私は車のことは詳しくないし、ふだん特別な関心があるわけでもありませが、鮮やかなミントグリーンと黒のツートンカラーには惹かれました。
それに、この形、まるで地面に吸いつくような車体に惹かれ、思わず一周して眺め、撮影してしまいました。
車に詳しい人に写真を見せたら、この車はアメリカを代表するスポーツカー「フォード・マスタング」をベースに、持ち主がこだわり抜いて作り上げた特別な一台、ということです。
ボンネットには大胆な開口部があり、黒いワイドフェンダーも装着。随所にカスタムパーツが施されています。
そして、その低さ。地面にぴたりと張り付いているように見えるのは、「エアサス(空気のバネ)」を使っているからだそうです。
停車中は空気を抜いてボディを沈ませ、走行時にはスイッチひとつで車高を上げる。
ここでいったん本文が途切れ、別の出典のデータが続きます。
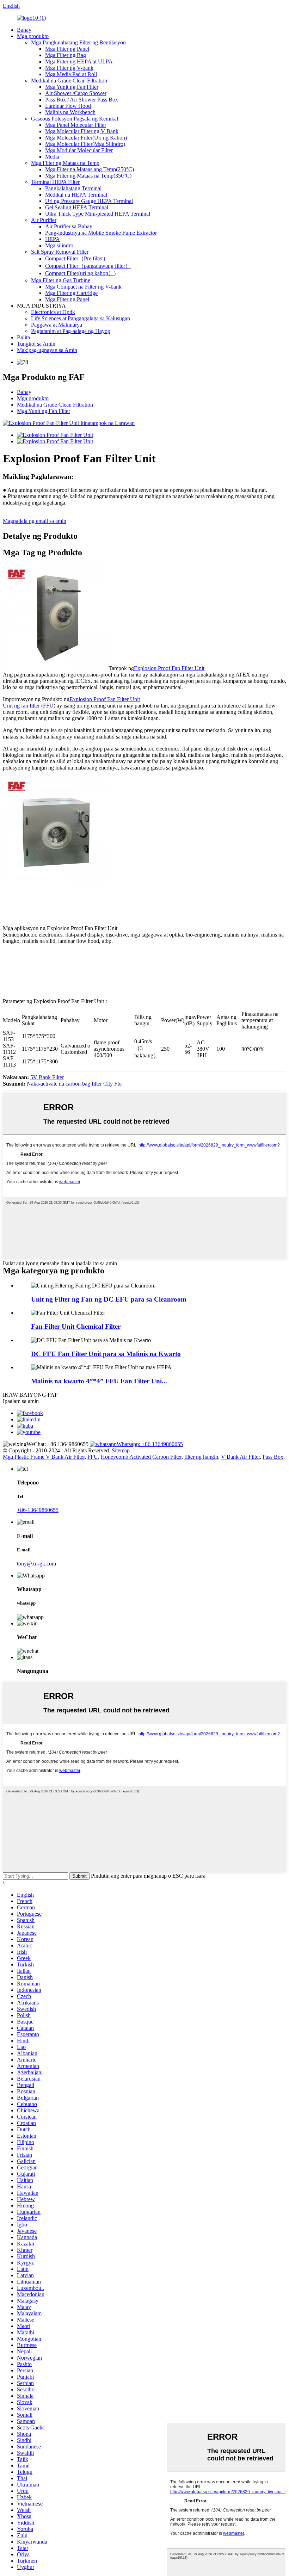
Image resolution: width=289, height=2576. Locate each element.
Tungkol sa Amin (36, 344)
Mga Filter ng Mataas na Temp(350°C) (88, 176)
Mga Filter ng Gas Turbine (60, 280)
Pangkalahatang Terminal (73, 188)
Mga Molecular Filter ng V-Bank (81, 131)
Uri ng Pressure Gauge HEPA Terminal (89, 201)
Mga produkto (33, 36)
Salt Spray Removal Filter (59, 252)
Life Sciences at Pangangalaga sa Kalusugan (80, 318)
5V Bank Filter (47, 1077)
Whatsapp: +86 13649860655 (150, 1444)
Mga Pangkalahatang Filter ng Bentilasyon (78, 42)
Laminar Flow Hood (68, 106)
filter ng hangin (201, 1457)
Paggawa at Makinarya (56, 325)
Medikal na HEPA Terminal (76, 195)
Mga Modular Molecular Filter (79, 150)
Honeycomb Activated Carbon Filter (141, 1457)
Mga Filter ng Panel (67, 49)
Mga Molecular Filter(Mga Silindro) (85, 144)
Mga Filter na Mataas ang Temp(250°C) (89, 169)
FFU (48, 706)
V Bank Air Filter (240, 1457)
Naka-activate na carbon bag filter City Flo (74, 1084)
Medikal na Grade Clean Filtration (69, 81)
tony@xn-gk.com (36, 1564)
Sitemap (121, 1450)
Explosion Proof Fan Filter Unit (169, 668)
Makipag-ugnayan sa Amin (47, 350)
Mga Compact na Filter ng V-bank (83, 287)
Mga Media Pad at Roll (71, 74)
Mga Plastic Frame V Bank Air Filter (44, 1457)
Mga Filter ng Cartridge (71, 293)
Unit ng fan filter (21, 706)
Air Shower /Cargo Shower (75, 93)
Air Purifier (43, 220)
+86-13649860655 (38, 1510)
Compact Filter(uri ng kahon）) (80, 273)
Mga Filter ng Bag (65, 55)
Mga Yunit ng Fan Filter (71, 87)
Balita (23, 337)
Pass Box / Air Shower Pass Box (81, 100)
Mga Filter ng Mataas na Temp (65, 163)
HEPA (52, 239)
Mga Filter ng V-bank (69, 68)
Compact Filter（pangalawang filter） (88, 266)
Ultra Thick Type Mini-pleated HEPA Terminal (97, 214)
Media (52, 157)
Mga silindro (59, 245)
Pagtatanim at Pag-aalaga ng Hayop (70, 331)
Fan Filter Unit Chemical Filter (76, 1326)
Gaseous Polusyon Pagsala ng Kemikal (74, 119)
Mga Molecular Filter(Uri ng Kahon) (86, 138)
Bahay (24, 30)
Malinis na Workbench (70, 112)
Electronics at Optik (53, 312)
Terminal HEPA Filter (55, 182)
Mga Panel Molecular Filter (75, 125)
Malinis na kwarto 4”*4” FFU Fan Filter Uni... (99, 1381)
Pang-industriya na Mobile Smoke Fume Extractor (101, 233)
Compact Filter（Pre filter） (77, 258)
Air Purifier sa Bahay (68, 226)
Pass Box (273, 1457)
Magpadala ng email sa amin (34, 521)
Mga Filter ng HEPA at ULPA (79, 61)
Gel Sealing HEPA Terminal (76, 207)
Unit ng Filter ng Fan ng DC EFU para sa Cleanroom (108, 1299)
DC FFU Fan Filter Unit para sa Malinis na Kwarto (106, 1354)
段差も問題なく走れるとのこと。
車高を上げなければタイヤが動かせないため、簡単には運転して逃げられません。レッカー車も入り込む隙間がなく、物理的に持ち去るのも困難。
この車は持ち主にとって、「誰にも触れさせない、自分だけの聖域」みたいですね。
世の中には、何かに凝った人がいますが、そんなひとりの美意識と愛と工夫が詰まった一台に逢えて、楽しい気分でした。
さて、執筆の話もしなくては。
只今「エドガー・フィルモア」の話が進行中です。彼がピアニストを迎えに来た時に乗っていたのは、漆黒のアストンマーティン・ヴァンキッシュです。「透明な雨粒がボディに散り、曇天の下で鈍く光を返すその姿は、まるで夜の獣のようだった。エンジン音は低く、深く、まるで遠い記憶のうめき声のように響いた」と表現しました。
この車種を選ぶのには、時間がかかりました。
この先で、彼が今は、別の車に乗っていることがわかりますよ。
というわけで、私の小説の宣伝になりました。どうぞ、よろしく。